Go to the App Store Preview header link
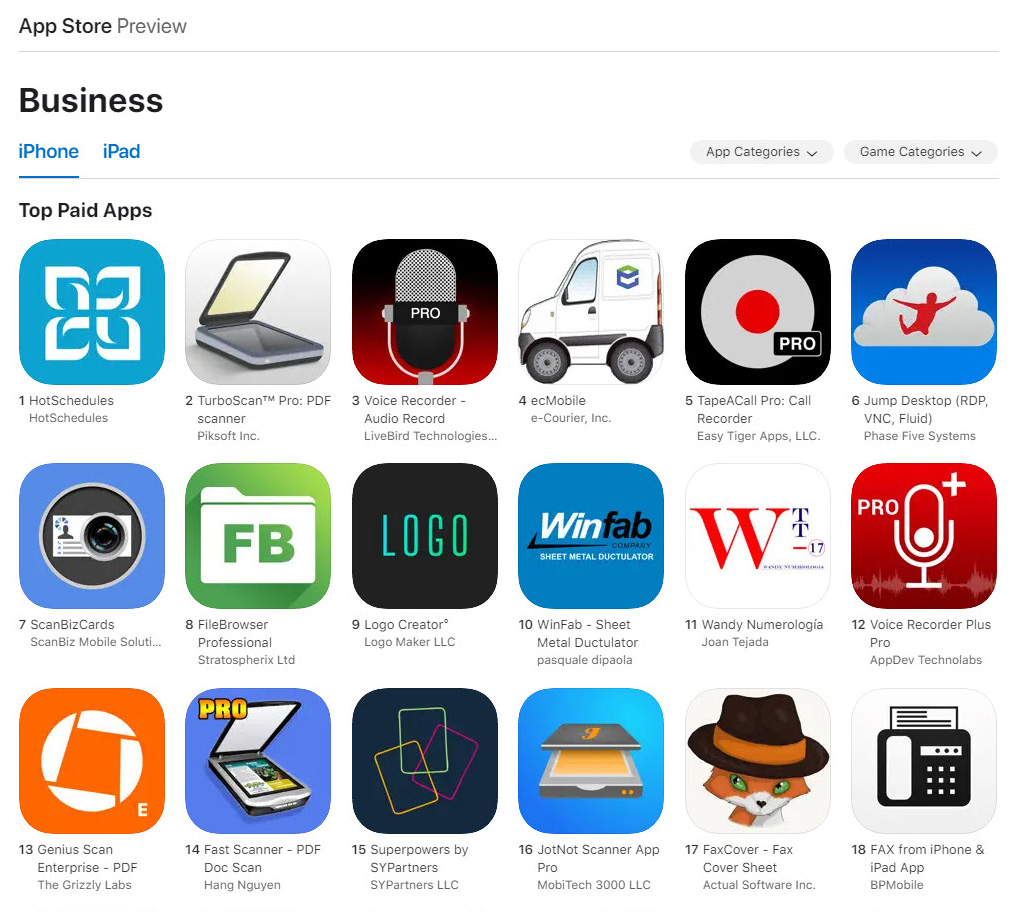This screenshot has width=1023, height=911. 102,26
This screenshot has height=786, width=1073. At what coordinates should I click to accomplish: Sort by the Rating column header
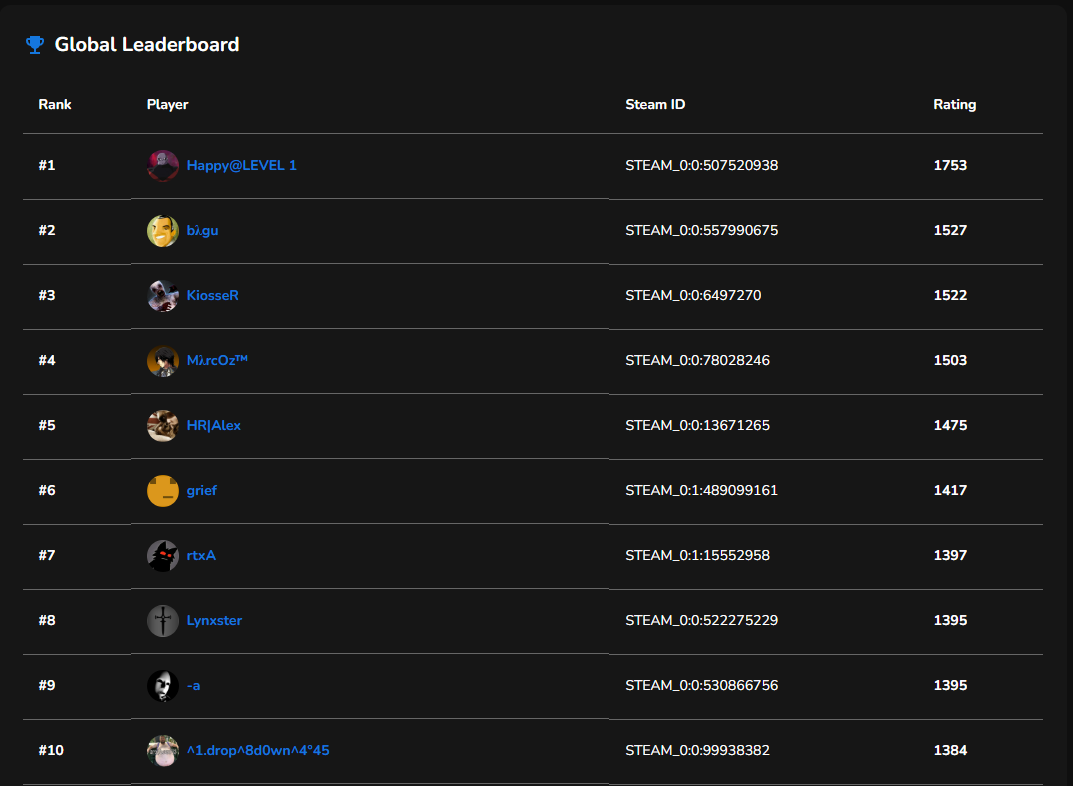(954, 104)
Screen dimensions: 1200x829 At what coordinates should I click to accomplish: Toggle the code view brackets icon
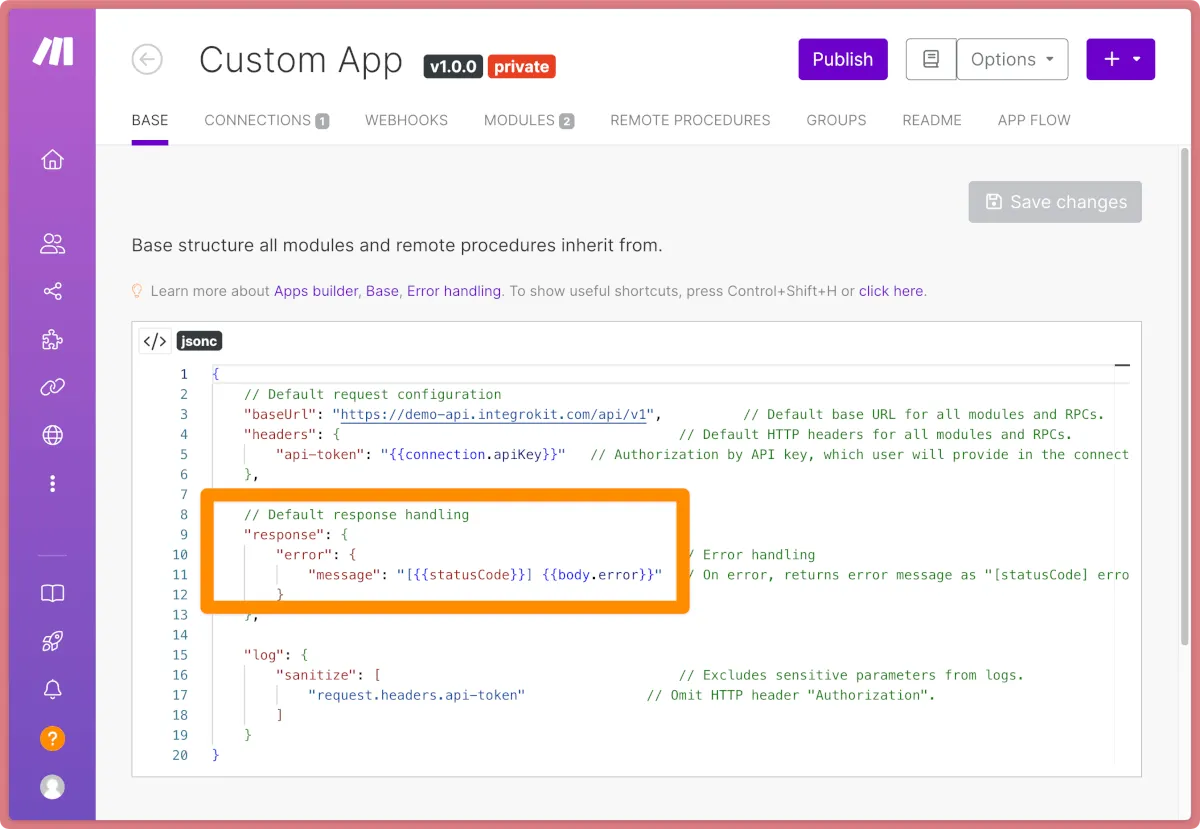pyautogui.click(x=155, y=341)
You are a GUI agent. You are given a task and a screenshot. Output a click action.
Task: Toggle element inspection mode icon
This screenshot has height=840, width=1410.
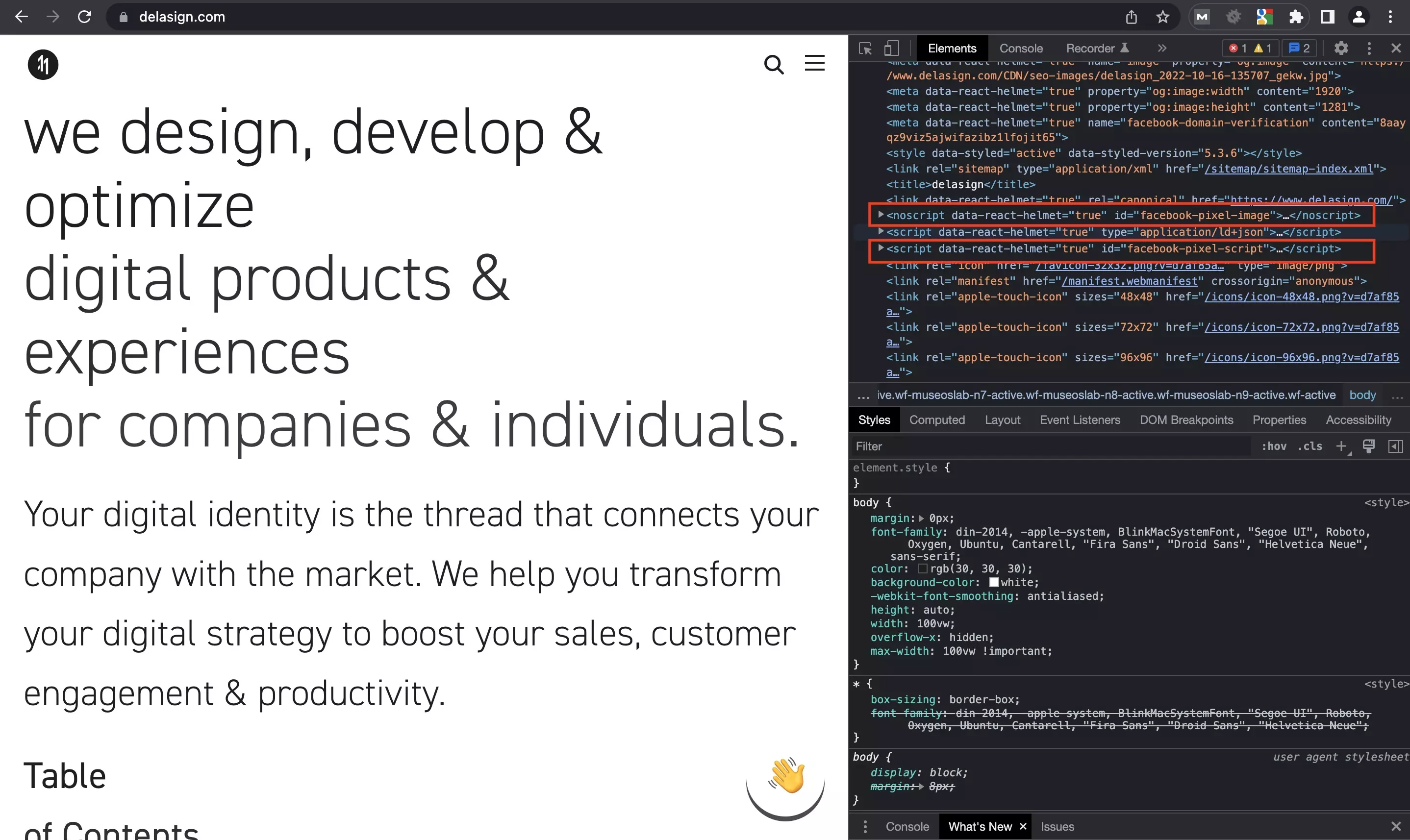[x=865, y=47]
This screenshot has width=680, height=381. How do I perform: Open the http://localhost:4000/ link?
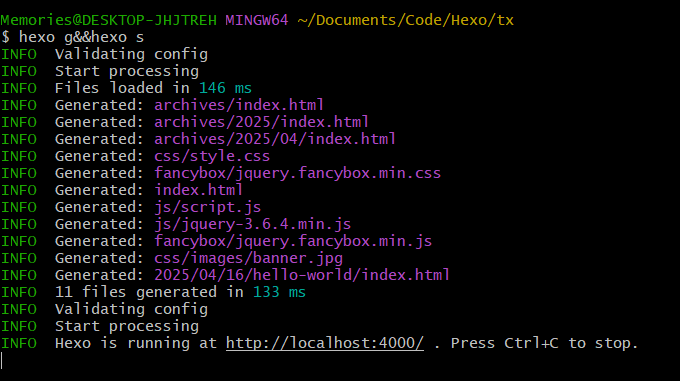pos(325,343)
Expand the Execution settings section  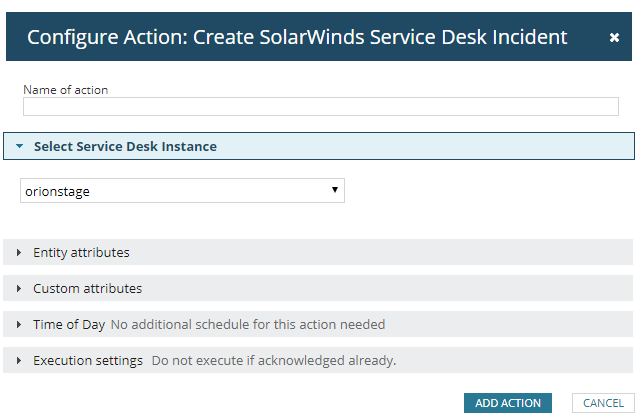point(88,360)
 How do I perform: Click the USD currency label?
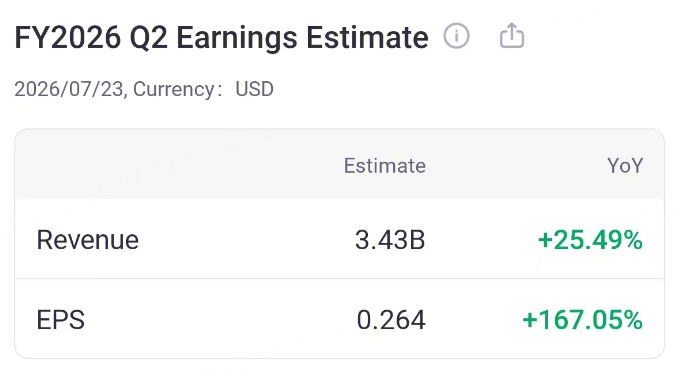(x=254, y=89)
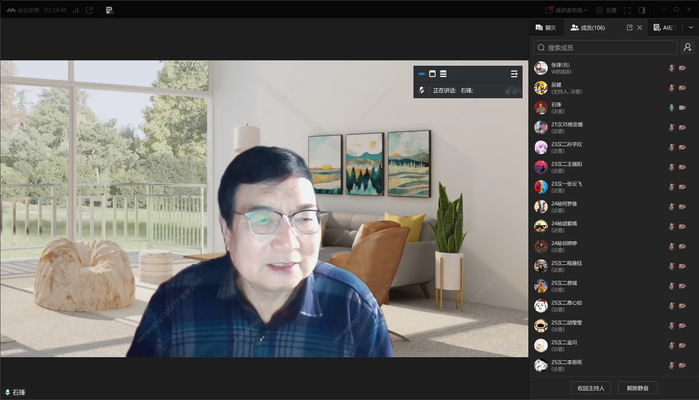Expand the floating toolbar options menu

pyautogui.click(x=514, y=74)
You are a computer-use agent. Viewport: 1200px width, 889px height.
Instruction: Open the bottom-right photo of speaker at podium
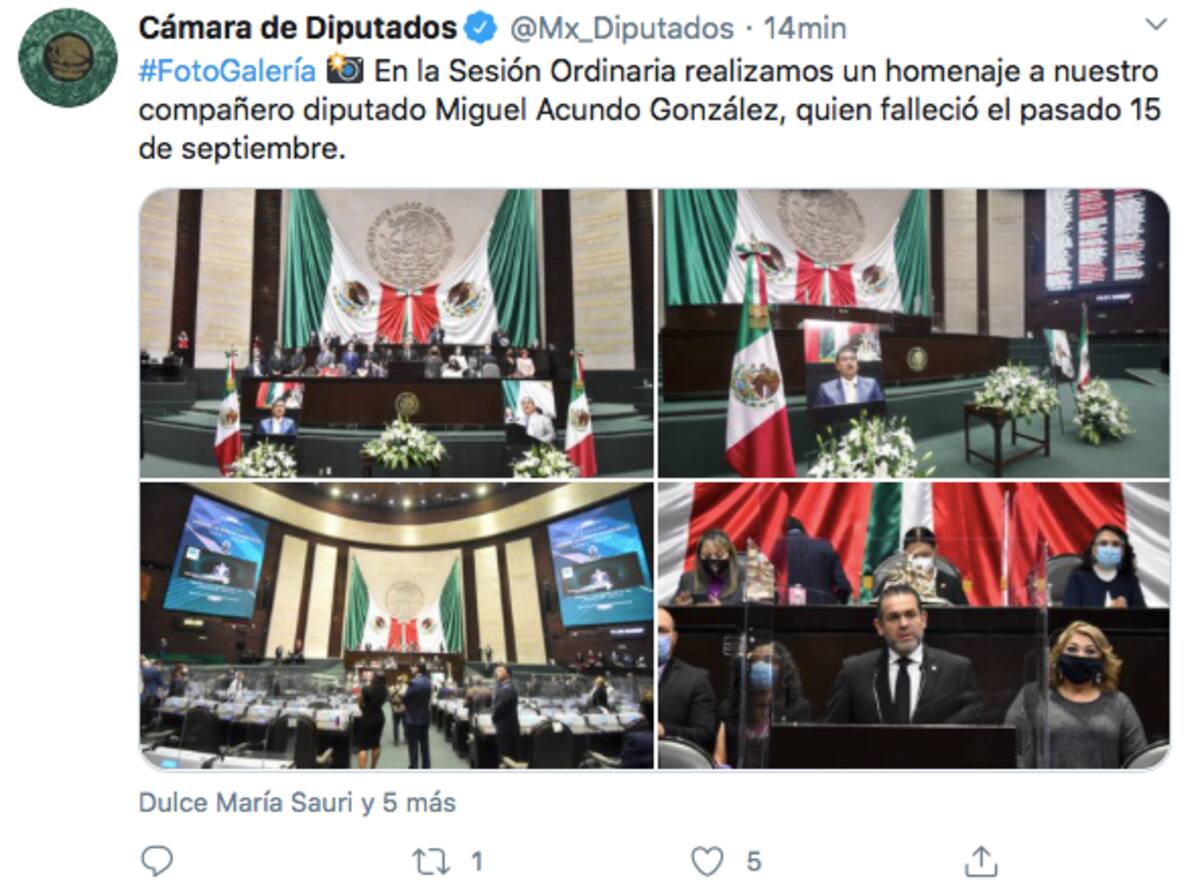(x=913, y=626)
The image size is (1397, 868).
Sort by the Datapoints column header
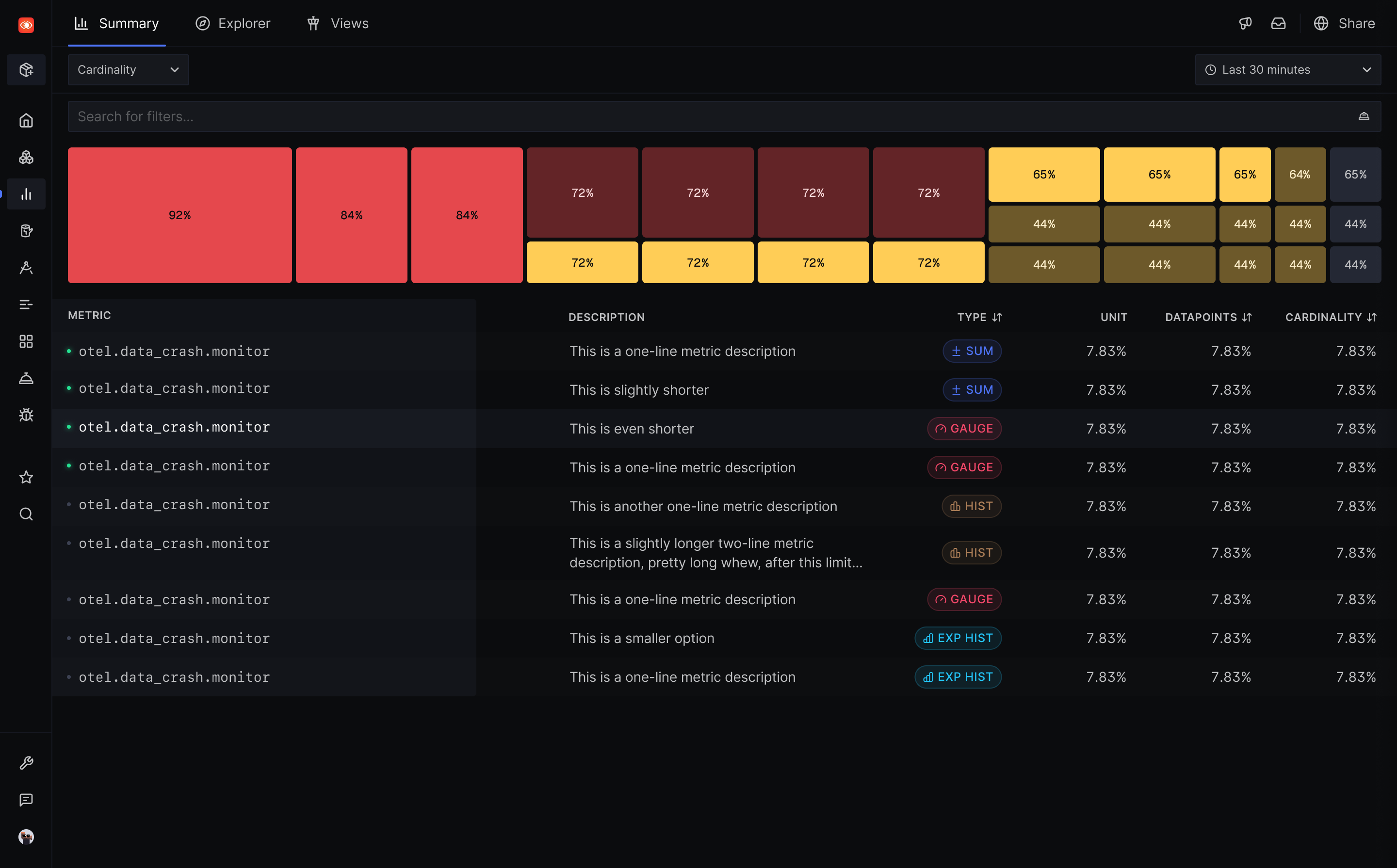pyautogui.click(x=1208, y=318)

▶ [Problem statement] Only lines holding the word "agent" belong in the answer; copy each one from the material.

▶ [Exercise output]
You are a GUI agent. You are given a task and a screenshot. Output a click action.
You are a computer-use agent. Viewport: 1200px width, 889px height.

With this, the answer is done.